1
Desde que tenía memoria, F se desmayaba.
Nada grave: un pequeño desmayo y se despertaba al poco tiempo. Este proceso nunca afectó su salud o al menos su desempeño escolar. Por más que investigó, tampoco pudo nunca encontrar una justificación racional de su extraño comportamiento biológico. Si es que realmente se trataba de un procedimiento biológico.
Sus padres, desesperados al principio, fueron acostumbrandose a la situación hasta que se convirtió en algo normal. Sus conocidos también fueron entendiendo el proceso, al punto de que cuando F se desmayaba, no interrumpían lo que estaban haciendo. Era casi como si F, en lugar de desmayarse, hubiera ido al baño o se estuviera atando los cordones.
Hasta aquí, todo es relativamente normal. Conozco gente que se desmaya periódicamente. Incluso hay gente que se desmaya por nimiedades como pueden ser la simple visión de una aguja, o por vértigo. Pero todas poseen alguna explicación sobre sus desmayos.
Lo verdaderamente extraño era que soñaba. Sus sueños eran como parábolas. O mejor, como situaciones. Pequeñas e invasivas situaciones se sucedían a lo largo de sus desmayos.

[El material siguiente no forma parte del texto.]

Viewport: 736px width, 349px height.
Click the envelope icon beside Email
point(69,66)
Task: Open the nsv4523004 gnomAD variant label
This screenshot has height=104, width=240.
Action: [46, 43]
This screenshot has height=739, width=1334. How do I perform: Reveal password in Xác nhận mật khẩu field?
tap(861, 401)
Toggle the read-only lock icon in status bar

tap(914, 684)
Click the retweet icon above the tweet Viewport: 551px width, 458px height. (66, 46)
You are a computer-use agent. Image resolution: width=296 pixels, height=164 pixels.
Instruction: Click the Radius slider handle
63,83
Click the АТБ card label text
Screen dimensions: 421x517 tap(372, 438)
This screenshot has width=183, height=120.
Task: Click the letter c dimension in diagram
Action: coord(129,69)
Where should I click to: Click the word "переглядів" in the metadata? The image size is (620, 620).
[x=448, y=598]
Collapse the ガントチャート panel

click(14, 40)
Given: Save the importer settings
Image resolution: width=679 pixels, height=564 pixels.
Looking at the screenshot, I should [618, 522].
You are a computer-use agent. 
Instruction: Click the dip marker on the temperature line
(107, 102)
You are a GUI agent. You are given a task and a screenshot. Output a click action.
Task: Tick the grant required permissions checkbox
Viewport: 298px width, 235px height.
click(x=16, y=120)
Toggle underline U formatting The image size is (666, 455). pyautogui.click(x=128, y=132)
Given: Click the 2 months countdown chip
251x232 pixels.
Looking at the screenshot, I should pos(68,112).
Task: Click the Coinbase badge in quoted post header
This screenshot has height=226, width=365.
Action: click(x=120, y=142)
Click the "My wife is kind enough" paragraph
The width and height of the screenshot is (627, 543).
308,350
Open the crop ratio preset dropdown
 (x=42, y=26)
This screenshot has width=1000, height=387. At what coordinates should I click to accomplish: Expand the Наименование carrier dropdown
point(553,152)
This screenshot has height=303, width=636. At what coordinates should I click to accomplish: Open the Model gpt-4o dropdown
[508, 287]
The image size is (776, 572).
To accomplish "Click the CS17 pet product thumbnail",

Es más, daba la impresión de que la verdadera razón de los periódicos desmayos eran los sueños. Como si alguien o algo le quisiera comunicar algo. Además, los momentos que duraba el desmayo eran los únicos en los que F soñaba. Cuando dormía, era incapaz de soñar. Por eso, veía los desmayos como una compensación, una segunda oportunidad.
2
En algún sueño, F apareció en una terraza. Una terraza baja, de barrio.
F recordaba que la casa de su infancia tenía una azotea bastante parecida: piso de membranas, paredes muy bajas. Incluso había ropa colgada. Algunas medias, una toalla blanca. El sol estaba fuerte y hacía bastante calor. F se desabrigó.
Empezó a buscar una escalera para bajar de la azotea, y se asustó. No había escalera para bajar. Era una terraza sin casa. Miró a su alrededor. Estaba rodeado de terrazas iguales. El paisaje llegaba hasta donde sus ojos alcanzaban. Estaba en un océano de azoteas.
F se aproximó al borde de la terraza. Miró hacia abajo: no había nada. Oscuridad.
Calculó mentalmente cuanta distancia había entre donde estaba y la terraza más próxima. Muy poco, tal vez medio metro.
Suspiró, dió un salto y cayó en la siguiente terraza. Era igual a la primera. Incluso en la ropa que colgaba de la soga; era exactamente igual. Se aproximó al borde, y saltó a la siguiente. La terraza se repetía, perfecta. Siguió atravesando terrazas.
Eran todas casi iguales a la primera. Algún detalle cambiaba, como la ropa, o el tamaño de la terraza. Pero en general, eran todas iguales. F no se cansaba, no tenía hambre. Treinta y tres terrazas, treinta y cuatro. El paisaje no terminaba nunca. Y se repetía, como un laberinto. Luego de un tiempo, se agregó un tanque de agua, grande, de plástico, ubicado en lo alto de las terrazas.El tanque negro era un detalle que se vislumbraba en las terrazas vecinas. Como satélites oscuros, cercanos. F se asomó al vacío. Esta era otra característica de sus sueños: Sabía que soñaba, pero no podía despertarse. La cuarta pared de sus sueños era invisible. Existía en el sueño, pero de una manera lejana, insólita. Así que se enfrentó a la oscuridad de abajo. Se paró en la pared y lentamente fue deslizando su cuerpo hacia adelante. Lo último que vió antes de hundirse en la nada fue el sol, una antorcha de carne gris, tan real como el capítulo de un libro.